Apollo official recounts landing
The sun crept above the horizon as Gene Kranz walked into NASA’s mission control room in Houston, receiving a salute from the security guard along the way.
He traveled three floors up, walked down a gray hall and asked his fellow flight director, Glynn Lunney, how the previous night had been for the mission.
“It’s all peanuts,” Lunney told him.
Kranz lit up a cigarette. He was ready.
It was like any other day at the Manned Spacecraft Center — now called Johnson Space Center. Ex
cept it wasn’t.
On this day — July 20, 1969 — Apollo 11 astronauts Neil Armstrong and Buzz Aldrin would land on the moon.
“My team sounds great,” Kranz, now 85, said of that morning during a speech at Space Center Houston, the visitor’s center for Johnson, on Friday. “There’s no indication that today is any different than the hundreds of hours we spent in this room previously.”
Fifty years after that historic day, Kranz donned one of his famous white vests and walked the crowd at Space Center Houston through a silent movie of
the day Armstrong and Aldrin landed on the moon.
Flight directors are in charge of keeping astronauts safe by leading teams of controllers, researchers, engineers and support personnel at the Houston center. Kranz was one of NASA’s first.
“It’s incredible to be here on landing minus one day,” Kranz said. “I don’t feel 50 years older.”

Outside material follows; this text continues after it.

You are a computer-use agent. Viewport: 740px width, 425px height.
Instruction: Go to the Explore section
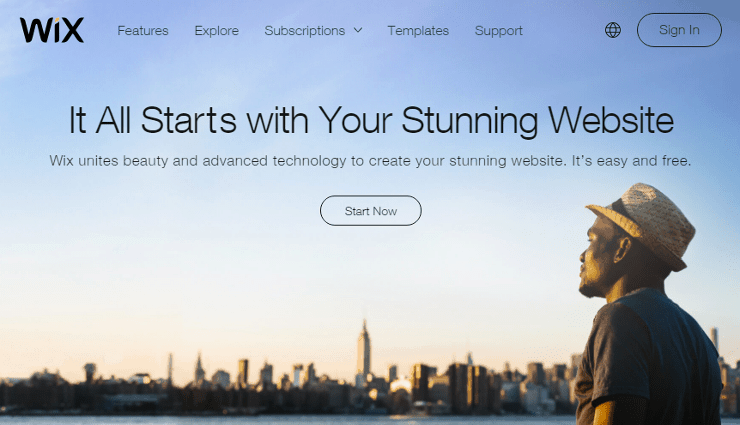217,31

The event on Friday was one of numerous being held in Houston and across the country to celebrate the 50th anniversary of Apollo 11, which launched on July 16, 1969 and splashed down after a successful mission in the Pacific Ocean on July 24.

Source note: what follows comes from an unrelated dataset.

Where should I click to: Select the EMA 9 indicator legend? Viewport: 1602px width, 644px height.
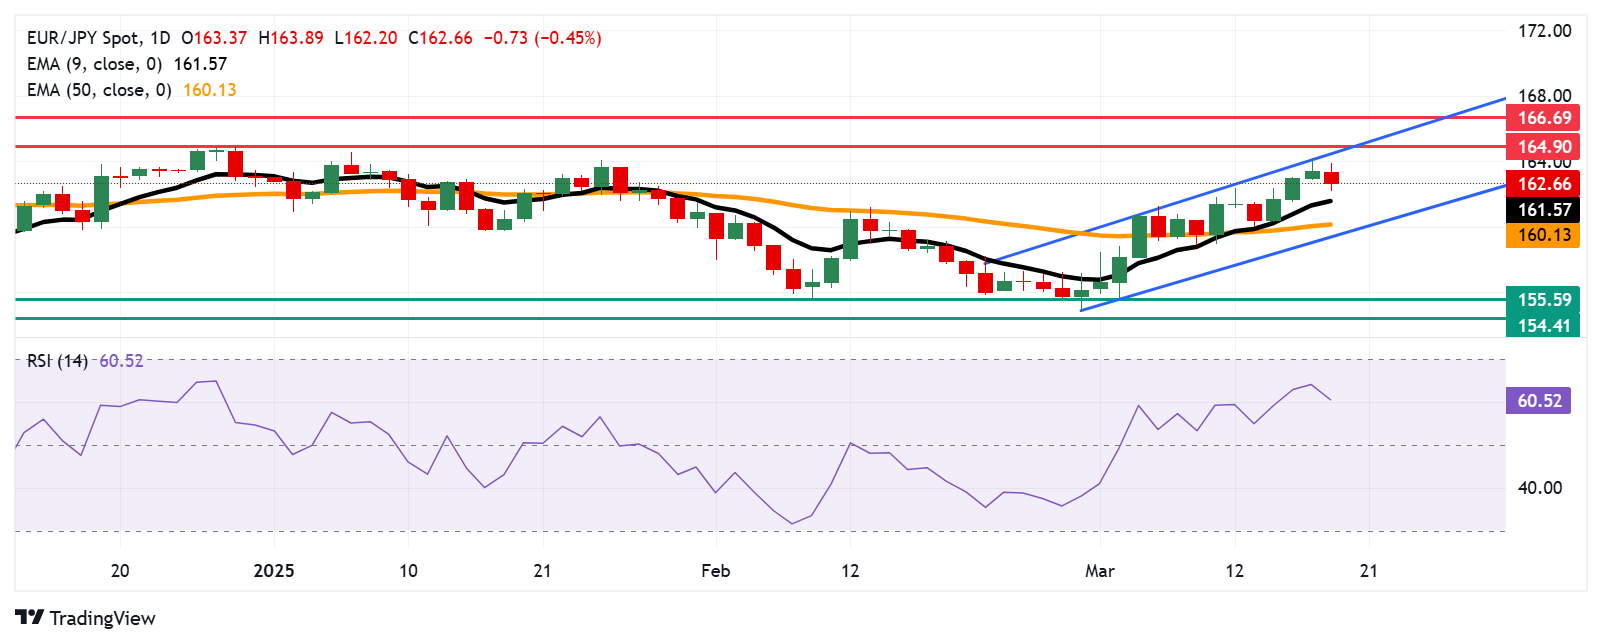[x=94, y=64]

Kranz was the flight director on duty when Armstrong
and Aldrin landed on the moon, but he also served in that position for seven other mission during the Gemini and Apollo programs. He’s best known for leading the enormous team on the ground that helped bring the Apollo 13 astronauts home after an oxygen tank explosion forced them to abort their trip to the moon in 1970.
On Friday, Kranz recalled the day in 1961 President John F. Kennedy told Congress that the U.S. should put men on the moon.
The country had just 15 minutes of time in space — a record set by Alan Shepard in May of that year, just a few weeks before. And by all accounts, the U.S. was two years behind the Soviet Union’s outer space exploration.
But that speech “ignited the fire,” Kranz said. And NASA plowed forward.
So it was particularly special when Apollo 11 landed on the moon.
Kranz remembers breathing for the first time in “I don’t know how long.”
He was happy and excited. His team had done it. But there was still work to do. The mission was only half over.
People were getting excited and cheering, he said. “I told them to keep it down.”
And when Armstrong stepped foot on the moon at 9:56 p.m. Houston time that day, “We fulfilled our promise to our dead president,” Kranz said.